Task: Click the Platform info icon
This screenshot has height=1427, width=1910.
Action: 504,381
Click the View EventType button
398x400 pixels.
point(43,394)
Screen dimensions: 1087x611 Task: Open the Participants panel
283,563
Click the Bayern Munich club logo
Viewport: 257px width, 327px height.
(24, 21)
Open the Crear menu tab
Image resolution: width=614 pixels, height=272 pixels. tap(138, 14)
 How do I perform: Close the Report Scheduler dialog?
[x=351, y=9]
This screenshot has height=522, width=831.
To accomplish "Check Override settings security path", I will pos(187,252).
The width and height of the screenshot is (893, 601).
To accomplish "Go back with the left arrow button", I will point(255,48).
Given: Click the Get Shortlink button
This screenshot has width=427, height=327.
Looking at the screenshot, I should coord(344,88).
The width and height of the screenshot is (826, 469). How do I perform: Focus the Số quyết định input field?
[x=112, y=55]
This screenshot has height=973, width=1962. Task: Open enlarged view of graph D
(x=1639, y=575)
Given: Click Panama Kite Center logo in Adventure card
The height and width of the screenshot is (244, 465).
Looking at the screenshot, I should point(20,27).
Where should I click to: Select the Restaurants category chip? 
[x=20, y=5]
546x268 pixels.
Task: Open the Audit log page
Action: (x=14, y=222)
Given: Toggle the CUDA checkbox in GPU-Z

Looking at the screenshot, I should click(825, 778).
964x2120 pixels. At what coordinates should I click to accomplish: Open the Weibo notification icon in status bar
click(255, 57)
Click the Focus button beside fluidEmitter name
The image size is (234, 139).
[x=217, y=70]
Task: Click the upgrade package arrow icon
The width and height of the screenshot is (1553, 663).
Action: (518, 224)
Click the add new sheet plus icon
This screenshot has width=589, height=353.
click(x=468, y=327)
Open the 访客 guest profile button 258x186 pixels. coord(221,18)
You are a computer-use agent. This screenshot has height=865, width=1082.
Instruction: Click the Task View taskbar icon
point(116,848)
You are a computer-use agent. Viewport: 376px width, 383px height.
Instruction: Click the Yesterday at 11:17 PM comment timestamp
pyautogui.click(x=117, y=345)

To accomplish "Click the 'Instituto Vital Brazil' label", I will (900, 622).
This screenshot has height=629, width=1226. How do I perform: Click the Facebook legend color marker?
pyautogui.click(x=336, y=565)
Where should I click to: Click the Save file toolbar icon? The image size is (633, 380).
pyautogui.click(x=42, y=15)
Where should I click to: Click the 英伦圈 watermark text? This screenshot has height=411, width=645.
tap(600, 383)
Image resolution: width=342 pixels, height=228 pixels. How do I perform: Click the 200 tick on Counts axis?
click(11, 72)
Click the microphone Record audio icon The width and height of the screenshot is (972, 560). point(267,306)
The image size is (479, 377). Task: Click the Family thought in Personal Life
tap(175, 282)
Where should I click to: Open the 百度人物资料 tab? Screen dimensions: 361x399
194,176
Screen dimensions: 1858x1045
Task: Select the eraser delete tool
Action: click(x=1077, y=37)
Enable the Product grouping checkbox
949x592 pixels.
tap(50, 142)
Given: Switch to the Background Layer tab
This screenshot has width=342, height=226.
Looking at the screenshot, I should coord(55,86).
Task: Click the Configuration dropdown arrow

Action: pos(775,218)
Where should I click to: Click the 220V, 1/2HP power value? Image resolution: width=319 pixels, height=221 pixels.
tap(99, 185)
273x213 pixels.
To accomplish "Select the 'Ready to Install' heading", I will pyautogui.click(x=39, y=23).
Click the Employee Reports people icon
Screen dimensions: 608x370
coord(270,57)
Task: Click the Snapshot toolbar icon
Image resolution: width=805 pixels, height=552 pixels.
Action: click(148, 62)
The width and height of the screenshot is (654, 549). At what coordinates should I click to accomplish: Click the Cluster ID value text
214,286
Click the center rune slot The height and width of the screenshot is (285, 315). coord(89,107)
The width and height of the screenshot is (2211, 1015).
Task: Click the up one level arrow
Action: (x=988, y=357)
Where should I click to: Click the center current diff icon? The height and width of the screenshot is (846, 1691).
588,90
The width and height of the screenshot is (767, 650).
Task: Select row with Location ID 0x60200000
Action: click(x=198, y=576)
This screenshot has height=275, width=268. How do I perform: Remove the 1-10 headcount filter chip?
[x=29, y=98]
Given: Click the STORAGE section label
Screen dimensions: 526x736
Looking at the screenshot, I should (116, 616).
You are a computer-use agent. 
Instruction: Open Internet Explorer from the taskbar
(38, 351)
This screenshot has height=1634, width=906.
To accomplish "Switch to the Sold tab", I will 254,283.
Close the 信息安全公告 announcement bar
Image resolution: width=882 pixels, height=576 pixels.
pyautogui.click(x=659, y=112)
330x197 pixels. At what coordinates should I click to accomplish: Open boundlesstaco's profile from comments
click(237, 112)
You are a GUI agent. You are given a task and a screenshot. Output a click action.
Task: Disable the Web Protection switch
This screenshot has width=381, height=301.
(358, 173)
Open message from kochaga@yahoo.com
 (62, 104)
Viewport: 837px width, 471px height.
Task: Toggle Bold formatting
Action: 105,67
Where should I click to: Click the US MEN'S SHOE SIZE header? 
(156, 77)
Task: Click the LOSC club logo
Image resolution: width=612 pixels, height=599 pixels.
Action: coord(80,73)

########

◆ **Work to be completed**
Retype the listing from its first line through the line that contains "(x=1639, y=575)", keeping both ends and every line between them unchanged.

◆ **Answer in full**
Task: Click the Platform info icon
This screenshot has height=1427, width=1910.
Action: 504,381
Click the View EventType button
398x400 pixels.
point(43,394)
Screen dimensions: 1087x611 Task: Open the Participants panel
283,563
Click the Bayern Munich club logo
Viewport: 257px width, 327px height.
(24, 21)
Open the Crear menu tab
Image resolution: width=614 pixels, height=272 pixels. tap(138, 14)
 How do I perform: Close the Report Scheduler dialog?
[x=351, y=9]
This screenshot has height=522, width=831.
To accomplish "Check Override settings security path", I will pos(187,252).
The width and height of the screenshot is (893, 601).
To accomplish "Go back with the left arrow button", I will point(255,48).
Given: Click the Get Shortlink button
This screenshot has width=427, height=327.
Looking at the screenshot, I should coord(344,88).
The width and height of the screenshot is (826, 469). How do I perform: Focus the Số quyết định input field?
[x=112, y=55]
This screenshot has height=973, width=1962. Task: Open enlarged view of graph D
(x=1639, y=575)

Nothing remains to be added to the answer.